The New York Times
July 23, 2013
Los Angeles Contemporary Art Museum’s Director to Leave
By RANDY KENNEDY and PATRICIA COHEN
After three tumultuous years at the Museum of Contemporary Art, Los Angeles, Jeffrey Deitch, the former New York art dealer, has decided to step down as director, leaving a museum whose finances have begun to stabilize but whose staff and exhibition program are in disarray.
Mr. Deitch has told trustees that he intends to leave, and the museum’s board, which will meet on Wednesday, is expected to form a search committee, according to a trustee, who spoke on condition of anonymity because of the sensitivity of the issue. Mr. Deitch’s appointment was regarded as a bold experiment in commercial-to-institutional crossover, though he had always run his New York gallery, Deitch Projects, more like a private contemporary museum than a place for selling art. He took over a deeply troubled institution in 2010, only two years after it came close to collapse: its endowment was drawn down to less than $10 million and there were discussions of a merger with the Los Angeles County Museum of Art.

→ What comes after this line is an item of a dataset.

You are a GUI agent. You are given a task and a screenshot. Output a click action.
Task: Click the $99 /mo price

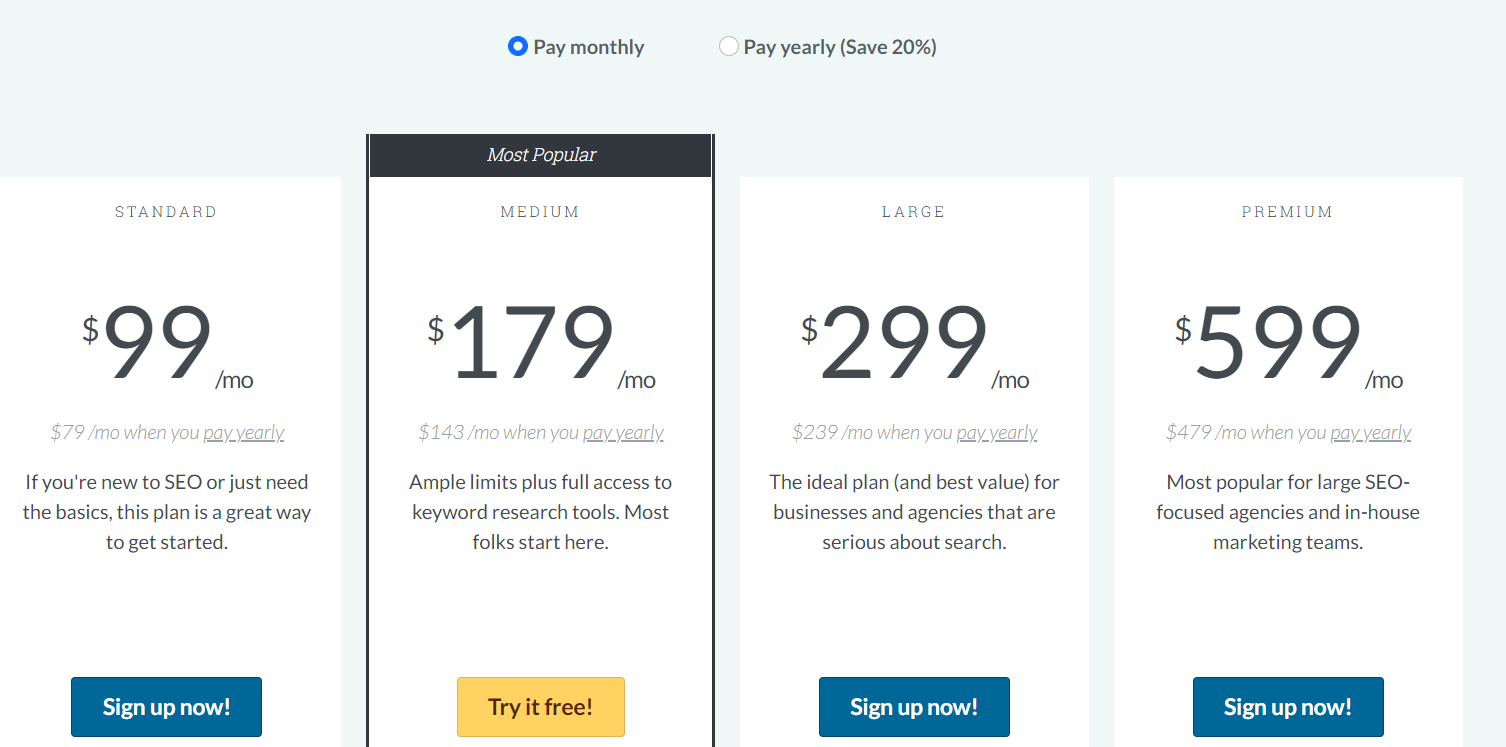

Mr. Deitch moved quickly and decisively to put in place a curatorial program that reflected his belief that the art world was too insular and that to cultivate a new generation of art lovers, museums needed to think unconventionally by breaking down barriers among art, music, fashion and other creative worlds. But one of his first shows, a survey of art by the actor and art-world fellow traveler Dennis Hopper, who was then dying of cancer, was poorly received.
Other shows — an examination of the influence of the blues on art, work by the emerging artist Amanda Ross-Ho, post-Warhol abstraction — were more successful. And a blockbuster survey of the history of street art, one of Mr. Deitch’s core interests, was wildly popular, drawing more than 200,000 visitors during four months in 2011 and setting an attendance record for a show at the museum. (In 2009, the year before Mr. Deitch arrived, the museum’s total attendance was 148,000.)
But Mr. Deitch, who is in the third year of a five-year contract, was never quite able to find his footing in Los Angeles. Deep disagreements between him and Paul Schimmel, the museum’s longtime chief curator, led to Mr. Schimmel’s departure, under pressure, last year. (Mr. Schimmel has since crossed over to the commercial side of the art world, joining the prominent gallery Hauser & Wirth.) Supporters of Mr. Deitch have privately accused Mr. Schimmel of campaigning against Mr. Deitch even before he arrived to take the job.
After Mr. Schimmel’s departure, all the artists on the museum’s board — John Baldessari, Catherine Opie, Barbara Kruger and Ed Ruscha — resigned in protest. And earlier this year the museum once again briefly explored a merger with the larger Los Angeles County Museum of Art.
The barrage of criticism from some members of the city’s art world put Mr. Deitch into what seemed like a constant defensive posture. “I’ve never experienced this kind of distortion,” he told The New York Times last year, speaking about accusations that he was destroying the museum’s integrity with a program too obsessed with pop culture.
“I suppose it’s characteristic of the movie industry that people are in and out,” he added. “In New York I was always really appreciated for my contribution, but you would think that all I’ve done here is court Hollywood and do celebrity art.”
Mr. Deitch, who did not return phone messages left over the last two days, had been planning ambitious exhibitions, including one about the cultural influence of disco and another of work by Vanessa Beecroft, who was formerly represented by his New York gallery. It is unclear whether those shows remain on the schedule. The museum’s staff is extremely thin, with only two full-time curators remaining after several departures during the past three years.
Mr. Deitch’s decision to step down, first reported by LA Weekly, comes as the museum is on the way to righting its finances for the first time in years. A fund-raising drive by board members has secured pledges of more than $75 million in donations, toward a goal of $100 million, led by Jeffrey Soros, a nephew of the financier George Soros, and Eugenio López, founder of one of the most important private collections of contemporary art in Latin America.
It is unclear whether those pledges came with an understanding that Mr. Deitch would soon be departing. But even amid the most intense criticism leveled at Mr. Deitch, many members of the board supported his vision for the museum. Maria Arena Bell and David G. Johnson, the board’s chairwoman and chairman, issued a statement last summer, as artists were leaving the board, saying, “There is a paradigm shift happening today, and both art and its audience are changing.” Mr. Deitch, they added, “came here to bring us into this new era, and we are 100 percent behind him and his vision for that.”
Robin Pogrebin and Carol Vogel contributed reporting.